RNAO is also concerned that the current NCPR specifies that unlike physicians and veterinarians, NPs would not be permitted to designate an agent to handle controlled substances on their behalf. This restriction will present significant challenges for the many NPs who are providing invaluable care in the northern remote areas of Ontario and may require the transfer of controlled substances. For example, a NP may need to designate an agent to transfer a controlled substance from a hospital to a remote nursing station to care for an ill client. The current wording in the NCPR would prevent the NP from doing so, restricting equitable access to required medications.

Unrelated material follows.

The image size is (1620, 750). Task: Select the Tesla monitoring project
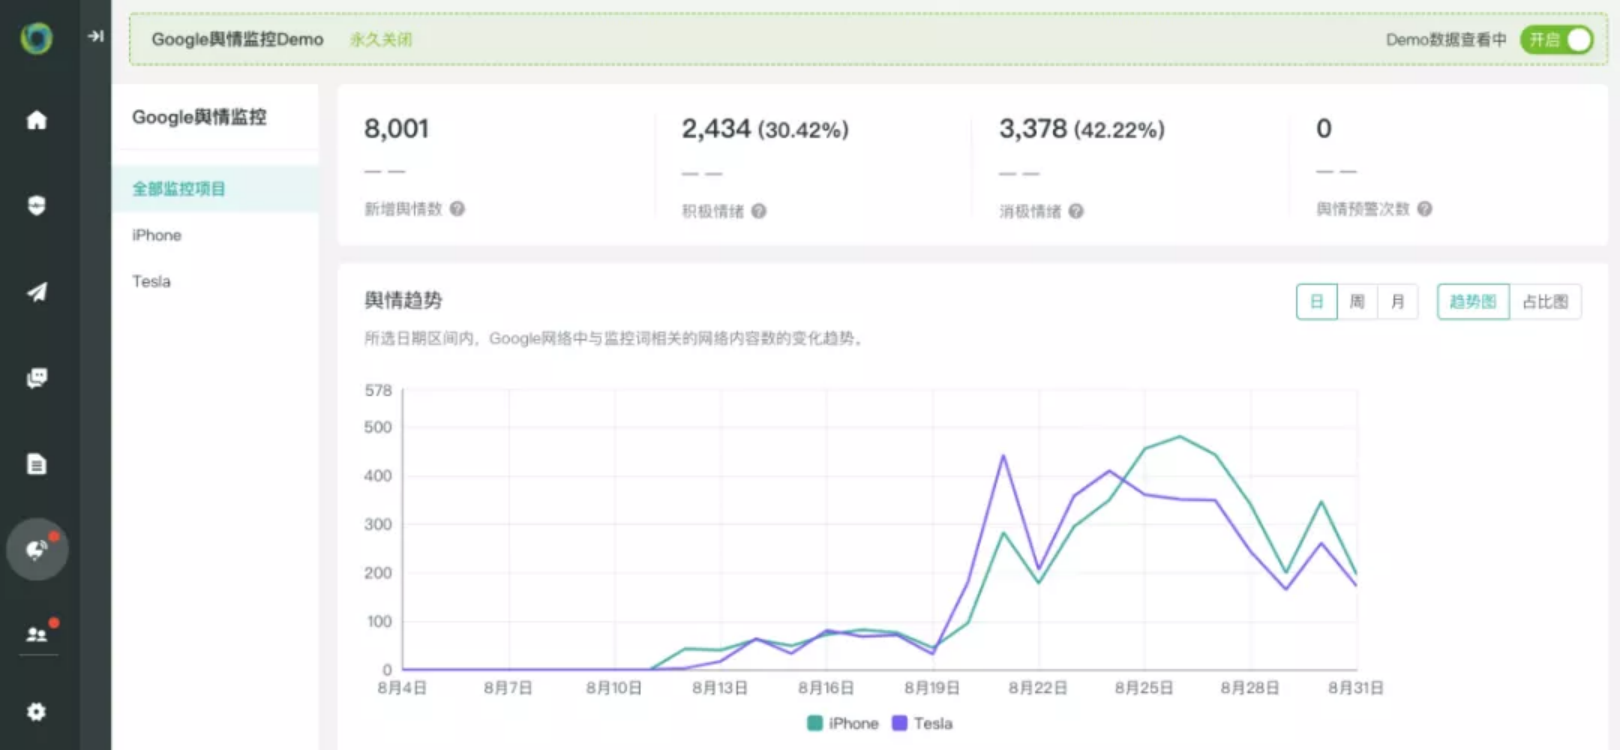[x=152, y=282]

RNAO is pleased to see that a performance measure and evaluation plan will be developed by Health Canada and would welcome opportunity to review and contribute to this plan. Given that the NCPR identifies little evidence to date regarding the cost effectiveness of enabling NPs to prescribe controlled substances, RNAO feels that this will be an important element to be built into the evaluation.
RNAO is also pleased to offer support to Canada’s midwives and podiatrists that are included within the NCPR. RNAO feels strongly that the full knowledge, skill and judgment of all members of the interprofessional team should be fully utilized to benefit the client.
In conclusion, RNAO is very pleased with the current version of the NCPR and urges Health Canada to act quickly in publishing and implementing the regulations with the following amendments:
• Removing the exclusion list for NPs; and
• Enabling NPs to designate an agent to handle controlled substances on their behalf.
Doing so will represent a significant step forward to creating equitable and coordinated access to quality health care for all Canadians.
Once again, RNAO extends its gratitude to Health Canada for the opportunity to offer this response and will be pleased to discuss and/or offer clarification to any of the points included.
Doris Grinspun, RN, MSN, PhD, LLD(hon), O.ONT.